In 2006 a manuscript was discovered in the historic collection of the library of Count Gugliemo Coronini Cronberg, who died in 1990. It was identified as the preparatory manuscript for De Ludo Scachorum, a lost manual, whose existence was known through the testimony of its author, the famous mathematician Frà Luca Pacioli
The Pacioli manuscript had a striking feature that did not escape the attention of a chess piece historian like Franco Rocco, who is an architect by profession: the chess pieces had an unprecedented appearance, and nothing comparable appeared in the publications of the time. What was the explanation for this singular design?
Franco Rocco explains that the chess pieces represented in the Pacioli manuscript were not simply unusual: they were completely different to those used until the end of the 15th century. Furthermore, he points out that while they were revolutionary, they were also exemplary of the classical design elements that were the subject of much research and admiration at the time of the manuscript’s planning, writing and illustration.
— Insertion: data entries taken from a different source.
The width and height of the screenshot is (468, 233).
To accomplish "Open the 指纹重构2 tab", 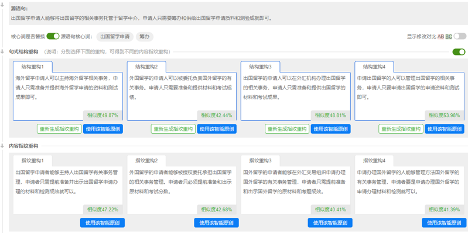I will click(146, 161).
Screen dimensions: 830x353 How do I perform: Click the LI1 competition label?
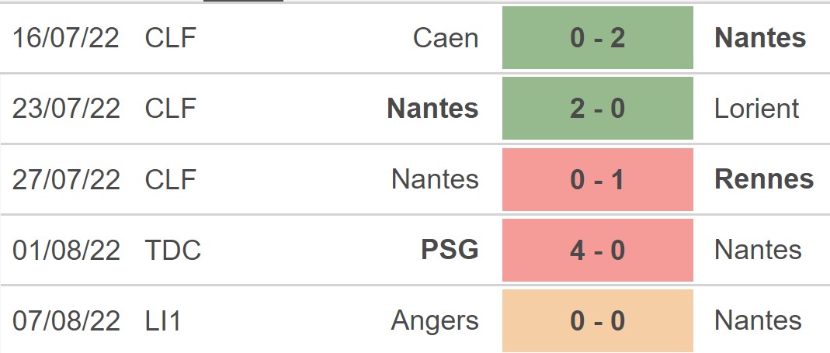pyautogui.click(x=163, y=320)
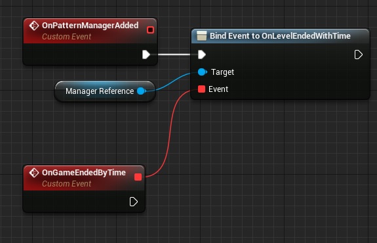This screenshot has width=377, height=243.
Task: Click the Bind Event node title icon
Action: [x=201, y=35]
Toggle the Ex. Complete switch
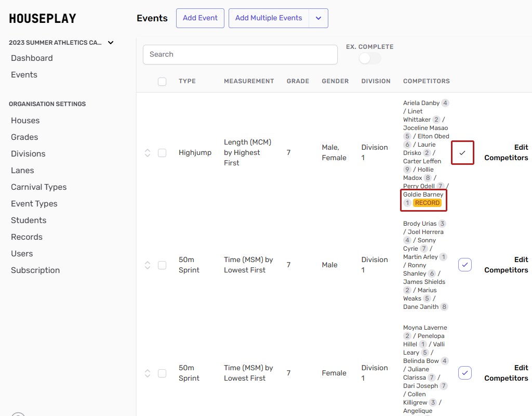 pyautogui.click(x=369, y=58)
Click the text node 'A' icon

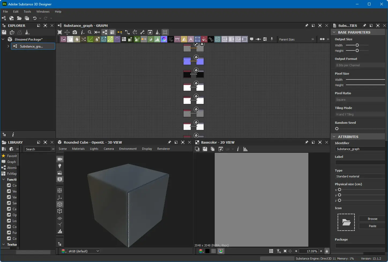click(x=191, y=39)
The pawns, rooks, knights, bishops, kings and queens are superbly graceful, in every respect a pure expression of the aesthetic of that period, conceived with the free nonconformist creativity that we recognise as unique to Leonardo’s genius; the originality and invention that characterise the pieces and their geometric ratios are other unmistakable aspects of his highly personal style.
Franco Rocco analyses the 96 pages of the manuscript from every viewpoint in minute detail, demonstrating that Leonardo personally drew the chess pieces and boards for half of the pages plus one. Moreover, he composed some new problems of particular interest.